Stored items
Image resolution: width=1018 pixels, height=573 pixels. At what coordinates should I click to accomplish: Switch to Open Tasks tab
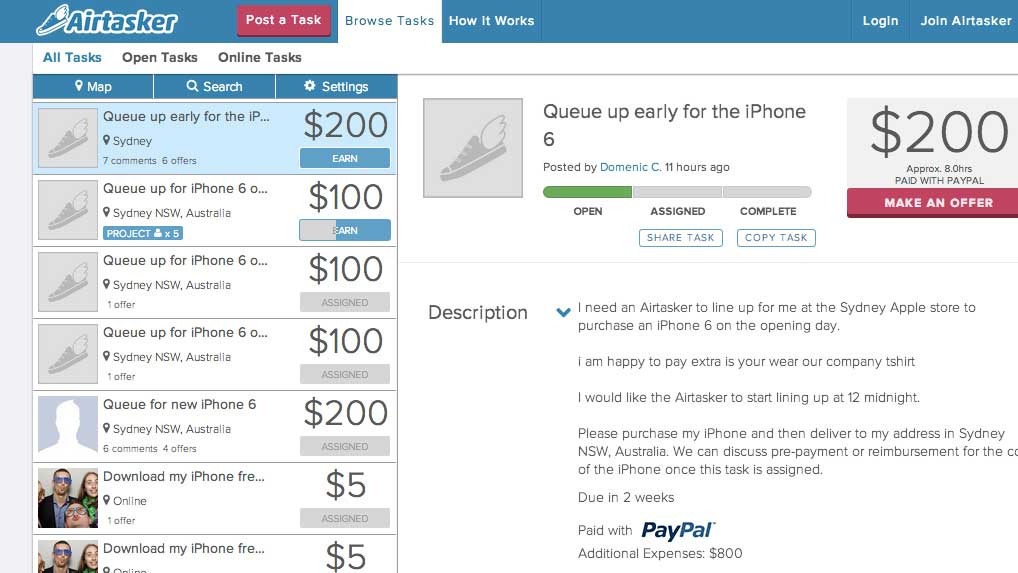click(160, 57)
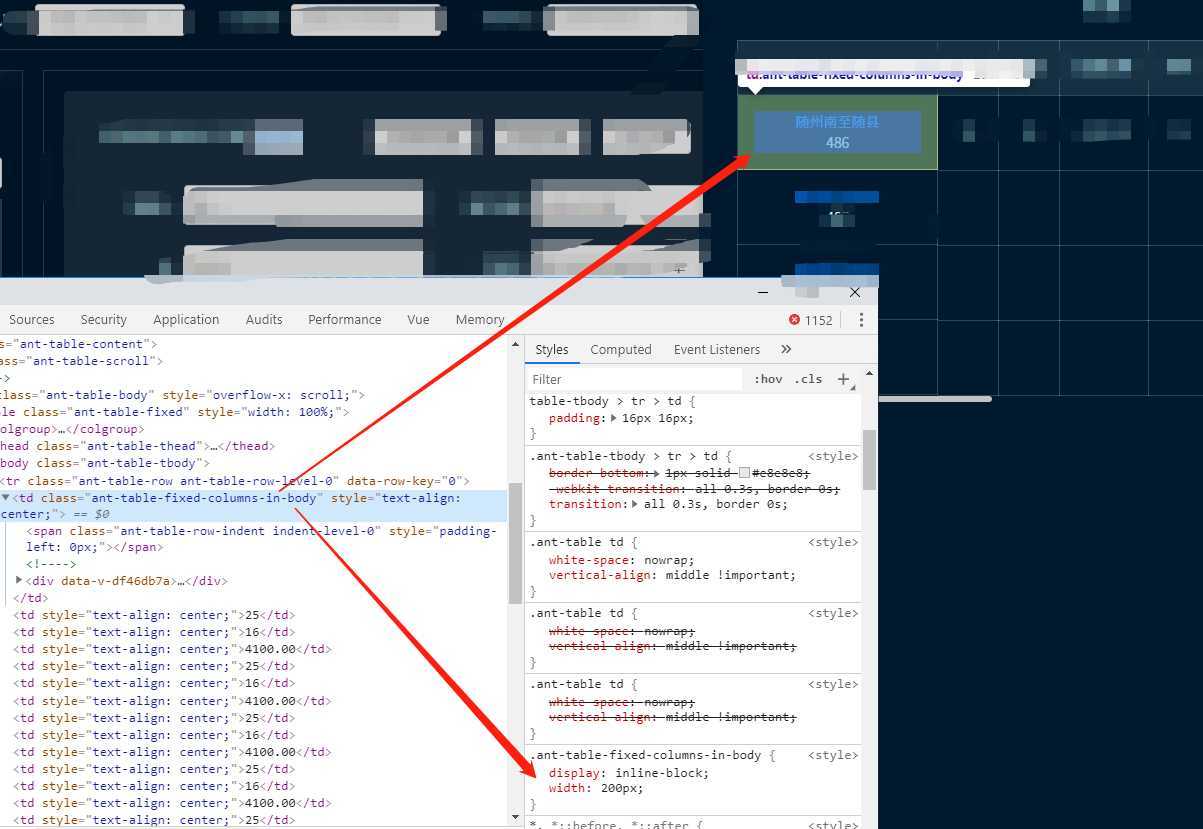Click the #e8e8e8 border color swatch
1203x829 pixels.
pyautogui.click(x=744, y=473)
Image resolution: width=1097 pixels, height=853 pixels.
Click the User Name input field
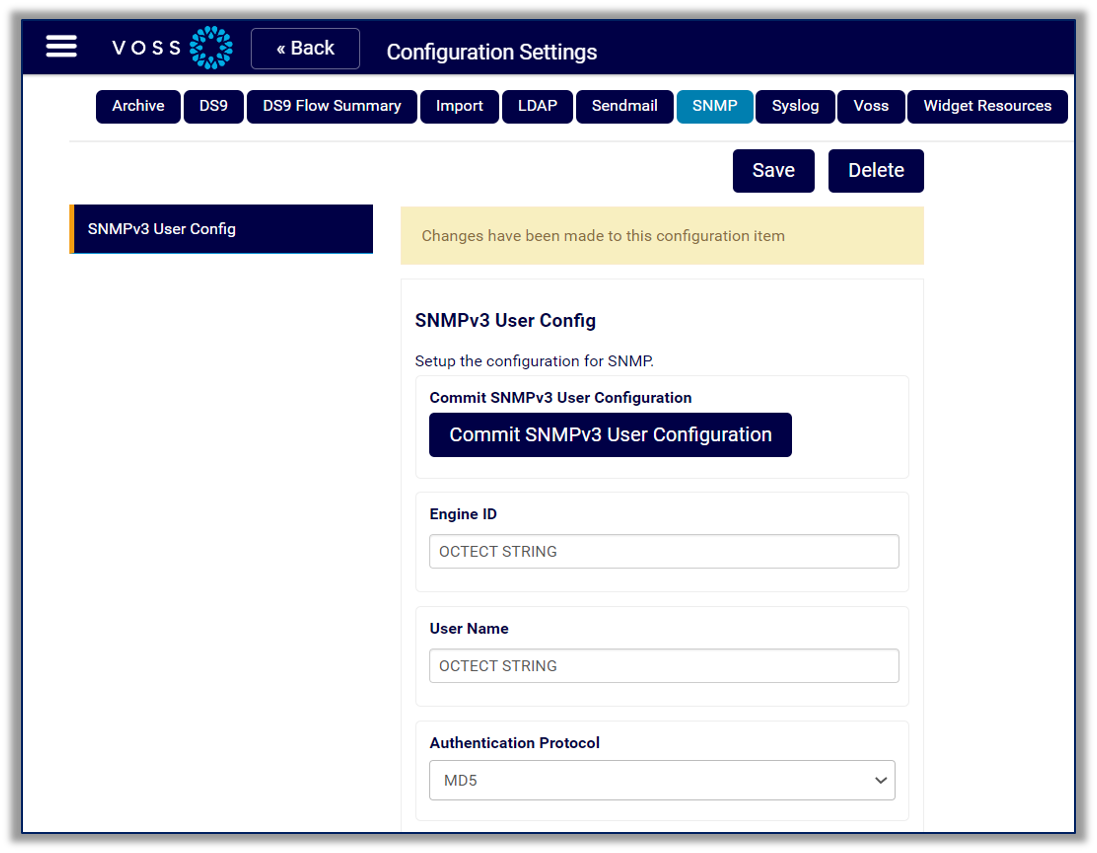(x=663, y=665)
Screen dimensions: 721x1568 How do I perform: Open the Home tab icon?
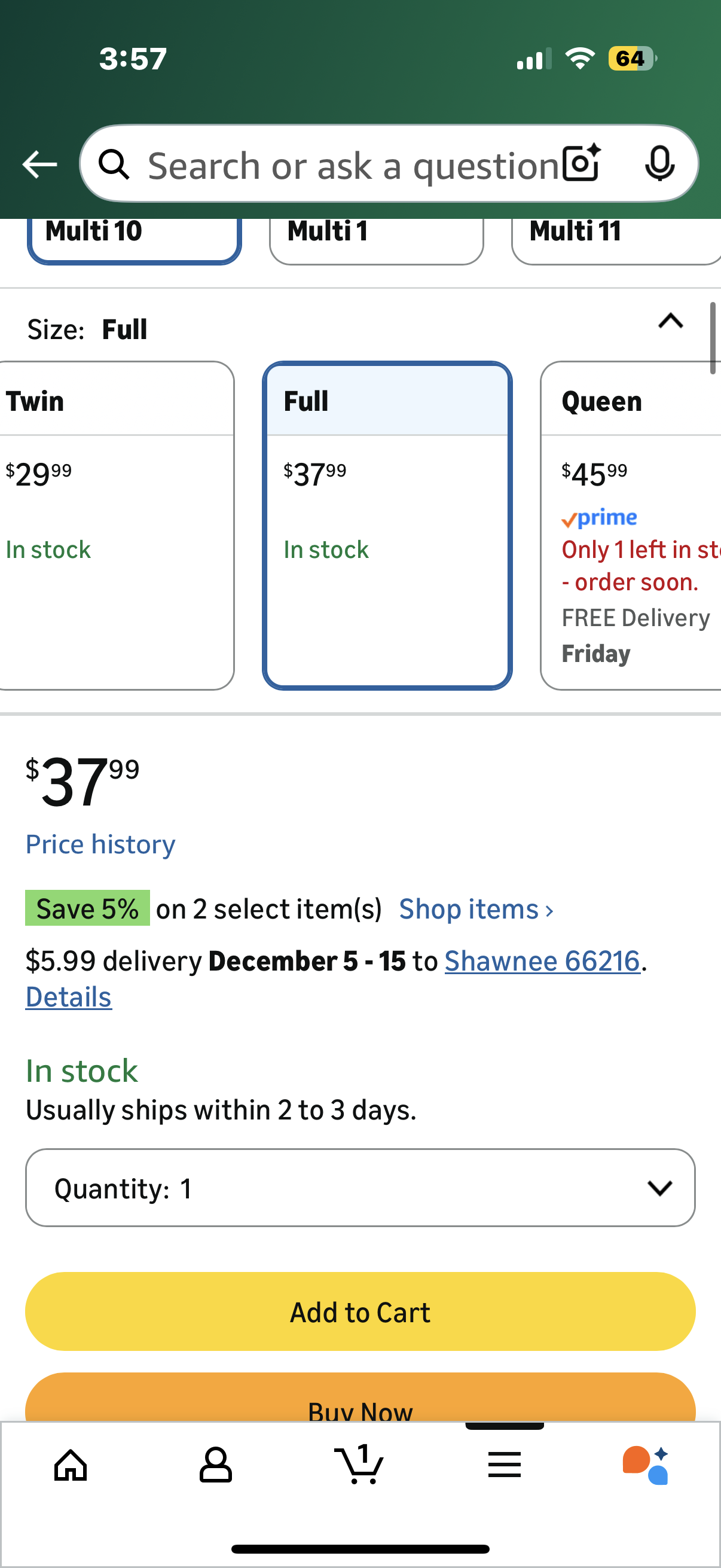(x=71, y=1465)
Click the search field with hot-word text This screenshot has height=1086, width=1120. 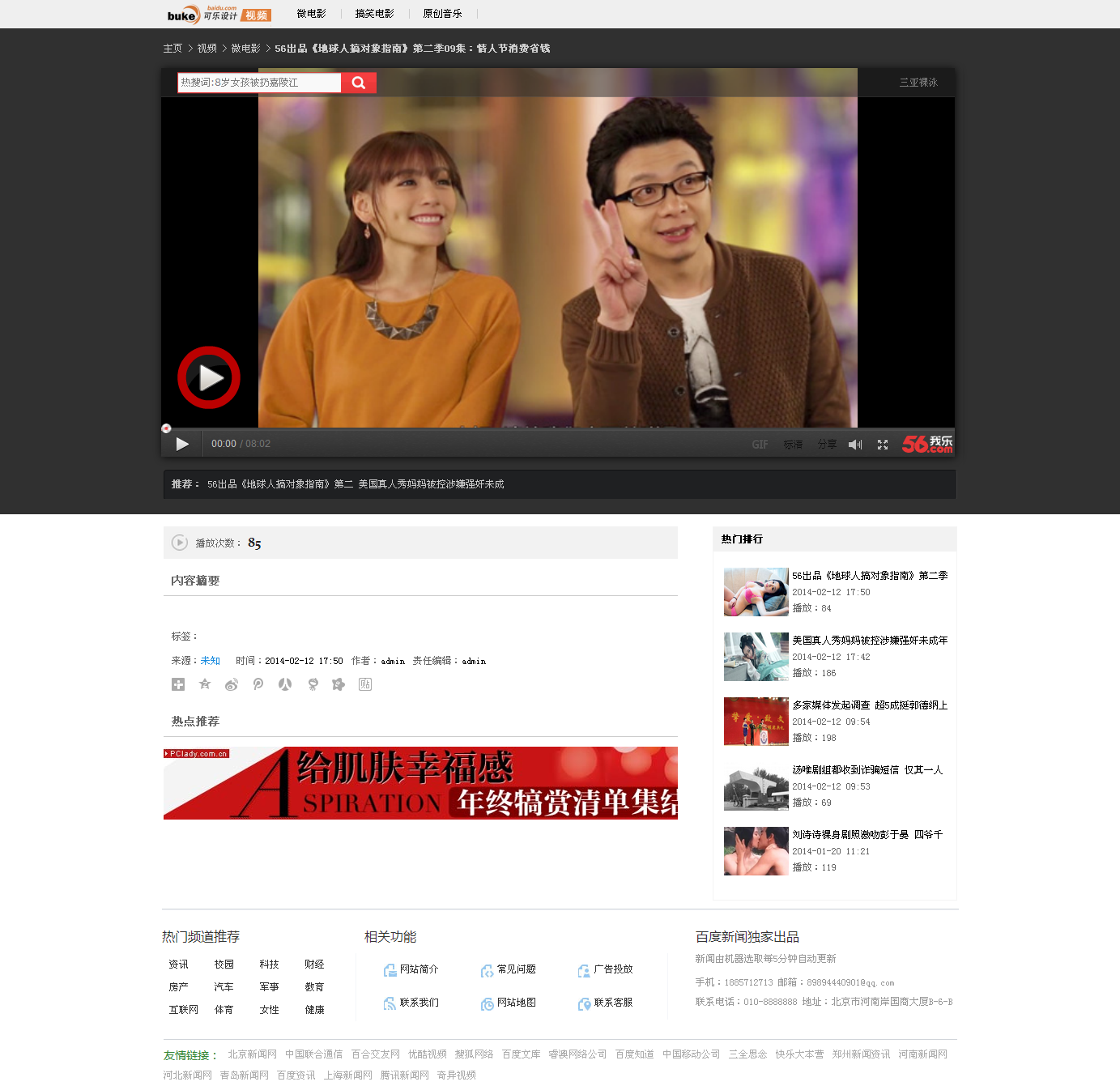(x=259, y=83)
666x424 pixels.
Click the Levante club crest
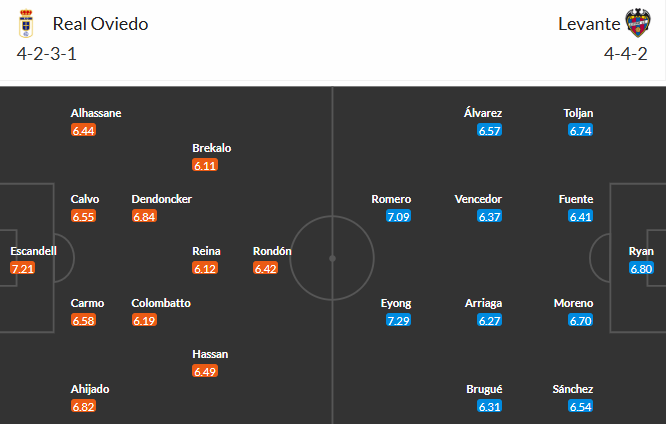tap(637, 23)
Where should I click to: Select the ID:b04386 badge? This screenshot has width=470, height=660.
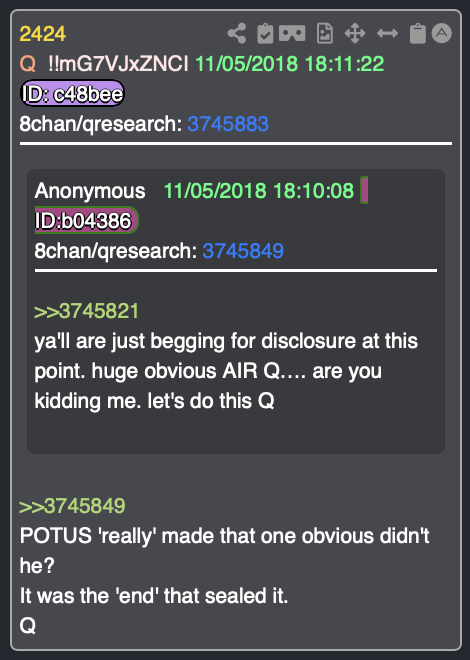86,220
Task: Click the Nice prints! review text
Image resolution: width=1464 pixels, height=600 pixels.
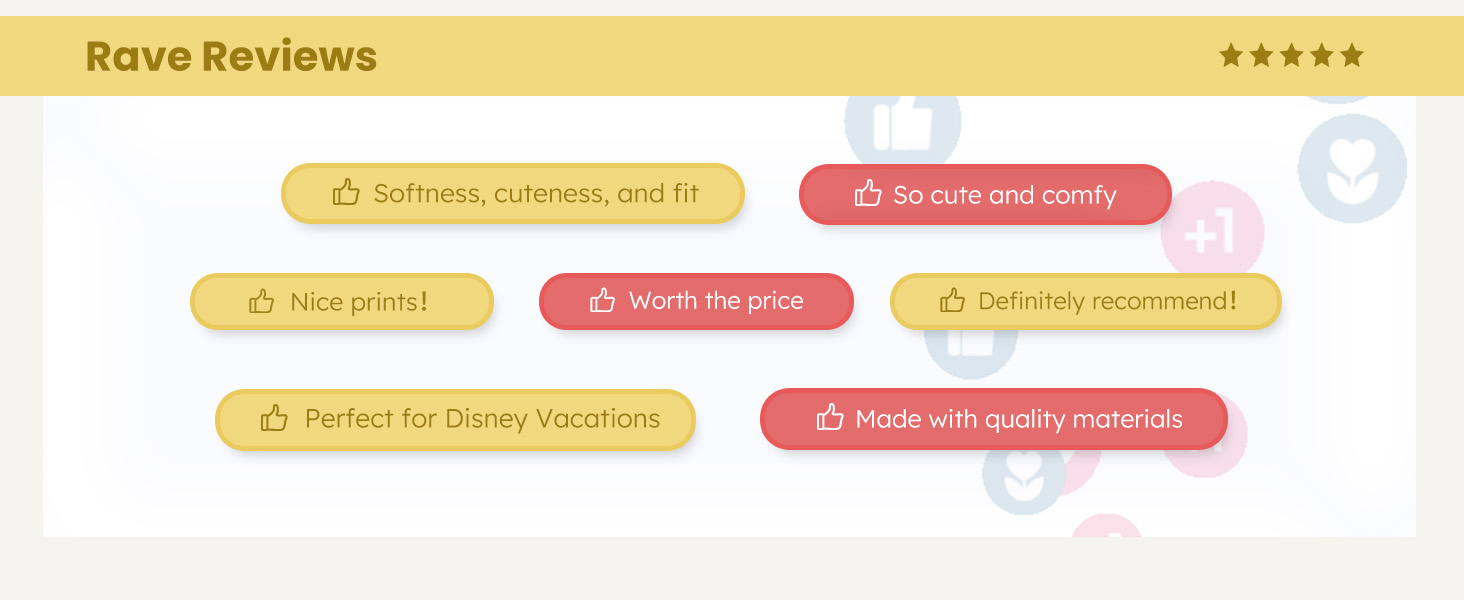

▸ **Work to complete**: Print the entries as they stand, first line through the line holding "Image resolution: width=1097", with every picture removed.

▸ **Finished exercise**:
Image resolution: width=1018 pixels, height=573 pixels. At what coordinates should I click to accomplish: Switch to Open Tasks tab
click(160, 57)
Click the #e8e8e8 border color swatch
1203x829 pixels.
pyautogui.click(x=744, y=473)
Image resolution: width=1097 pixels, height=853 pixels.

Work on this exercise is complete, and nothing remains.